Ce n’est pas tout, parce que Katumbi et Muyambo candidats pour le compte du Grand Katanga, ça fait plutôt désordre aux yeux de nombre de ressortissants de cet espace. D’abord en ce que les deux, ressortissants du Haut-Katanga auraient ainsi tendance à occulter d’autres prétentions légitimes d’acteurs politiques en provenance notamment du Lualaba, du Haut-Lomami et du Tanganyika dont le poids sur l’échiquier politique national n’est pas moindre. «On peut trouver mieux que Moïse Katumbi et Jean-Claude Muyambo au Katanga», déclare ainsi au Maximum un professeur de sciences politiques à l’Université de Lubumbashi appartenant à l’ensemble Buluba i bukata, couvrant le Haut-Lomami et le Tanganyika qui a requis l’anonymat.
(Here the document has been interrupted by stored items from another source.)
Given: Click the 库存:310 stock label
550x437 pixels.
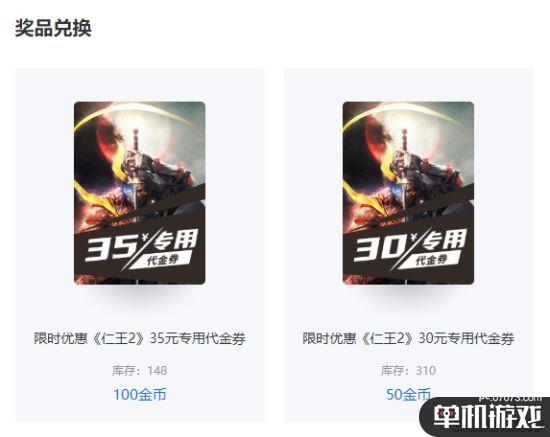Looking at the screenshot, I should [x=408, y=370].
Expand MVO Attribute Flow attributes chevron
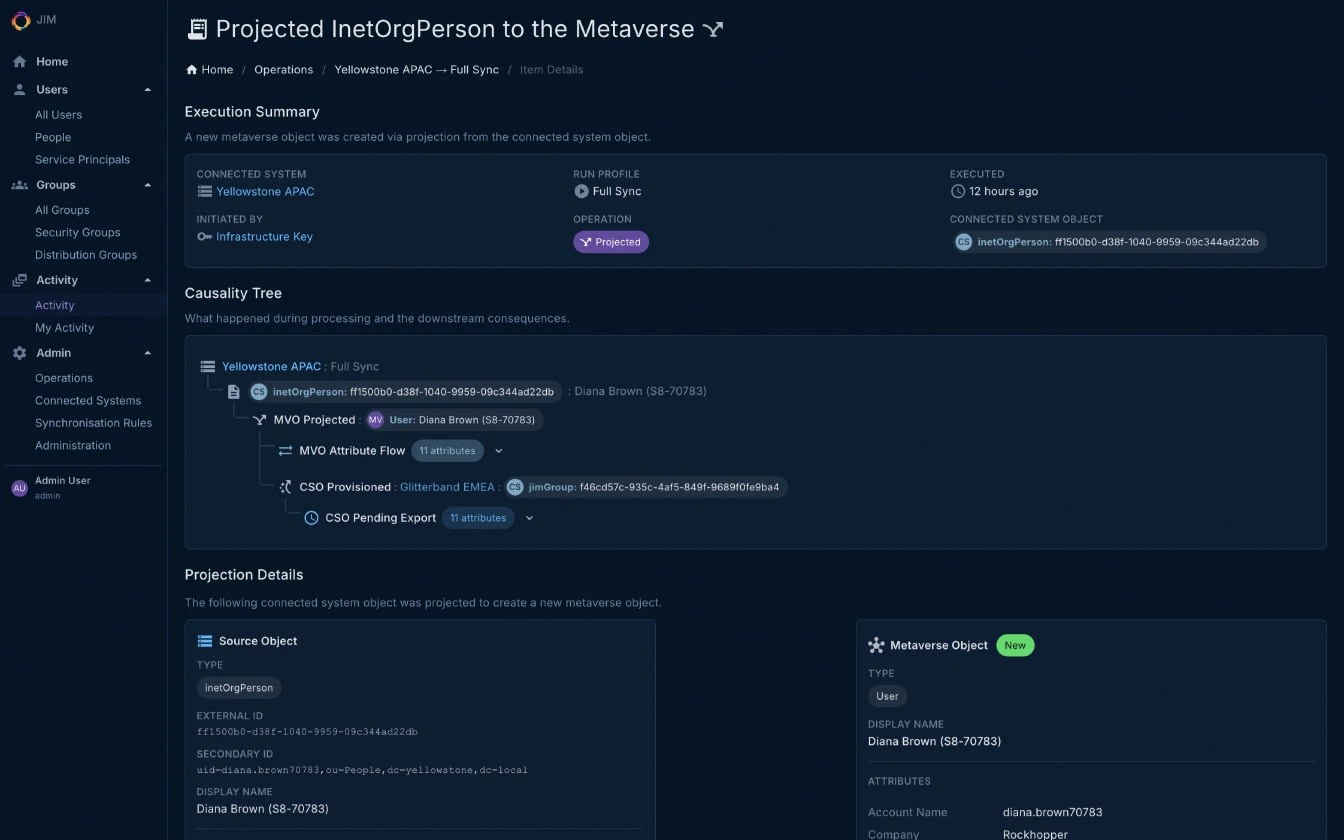Image resolution: width=1344 pixels, height=840 pixels. (499, 451)
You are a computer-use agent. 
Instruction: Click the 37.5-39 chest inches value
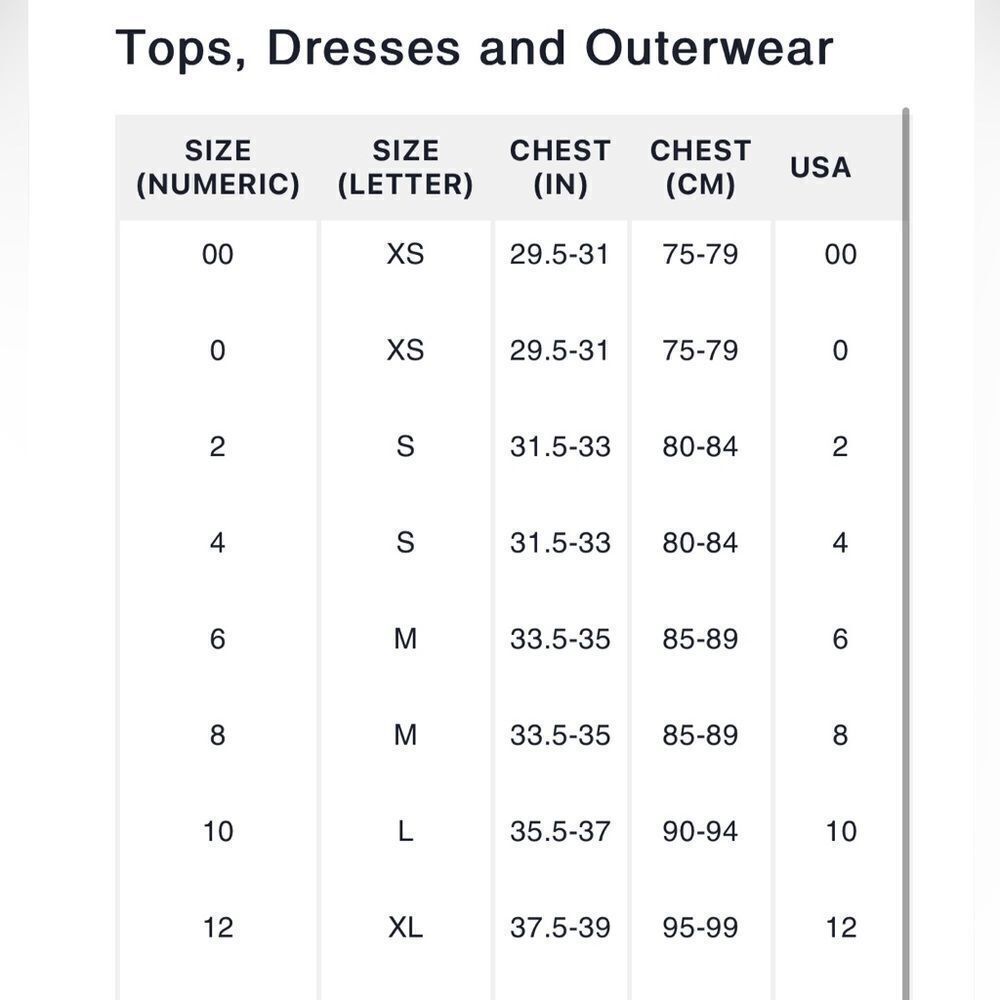tap(560, 928)
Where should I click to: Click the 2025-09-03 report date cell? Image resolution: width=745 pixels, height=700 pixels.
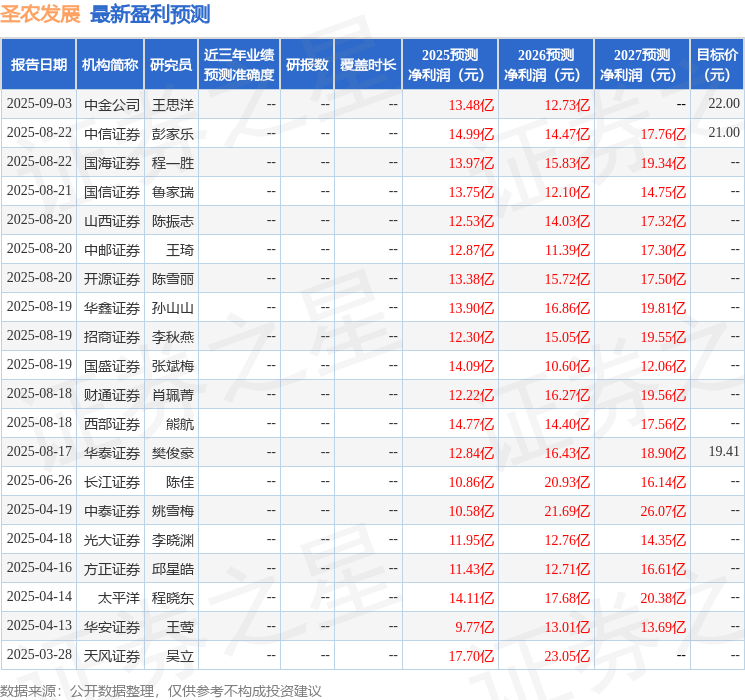(x=39, y=104)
De plus, les deux acteurs politiques n’auraient aucun projet de société particulier, ni pour le Katanga ni pour la RDC, selon le point de vue cet universitaire.
Allochtonie
Même si derrière ce reproche filtre, selon certains observateurs, la délicate question de l’autochtonie qui mine l’unité de l’ancienne province cuprifère depuis les années 1960, Katumbi ou Muyambo n’apparaissent pas pour autant comme représentatifs des communautés du Haut-Katanga dont plusieurs acteurs politiques se disent marginalisés au profit d’autres provinces du grand Katanga. Car, même s’il a été majoritairement plébiscité au terme des scrutins législatifs dans la ville cosmopolite de Lubumbashi en 2006, Moïse Katumbi qui se revendique tantôt de l’ethnie Bemba, tantôt de celle des Bayeke ne serait pas suffisamment proche des populations locales du Haut-Katanga. Il en est de même de JC Muyambo qui se dit Sanga né à Kolwezi dans la province voisine du Lualaba. Les deux compères conviendraient d’un attelage unique pour «diriger ensemble» que cela ne résoudrait guère le problème.
A moins que, jouant au plus malin, Jean-Claude Muyambo ne compte en réalité sur un rejet de la candidature de Moïse Katumbi par la Commission électorale nationale indépendante (CENI) et la Cour constitutionnelle pour cause de multiplicité de nationalités. Comme sous Joseph Kabila en 2018, la polémique au sujet de la nationalité de l’ancien gouverneur du Katanga enfle, depuis notamment que Moïse Katumbi dont la biographie officielle indique qu’il est né d’une mère Bemba, s’est fait introniser ‘‘prince des Bayeke de par sa mère’’ en décembre dernier. Autant d’informations qui restent à vérifier à l’aune du témoignage attribué à l’homme d’affaires Raphaël Katebe Katoto, son demi-frère, assurant que Katumbi est plutôt le fils de leur père commun, un grec d’origine juive séfarade et d’une domestique de ce dernier, Mme Chinyata Makula, fille de Mwata Kazembe, un ressortissant de Kawambwa dans la province du Luapula en Zambie. Certains juristes sont d’avis que c’est la nationalité zambienne de Moïse Katumbi qui, si elle est attestée, constituerait un obstacle à ses ambitions présidentielles au regard de la constitution congolaise.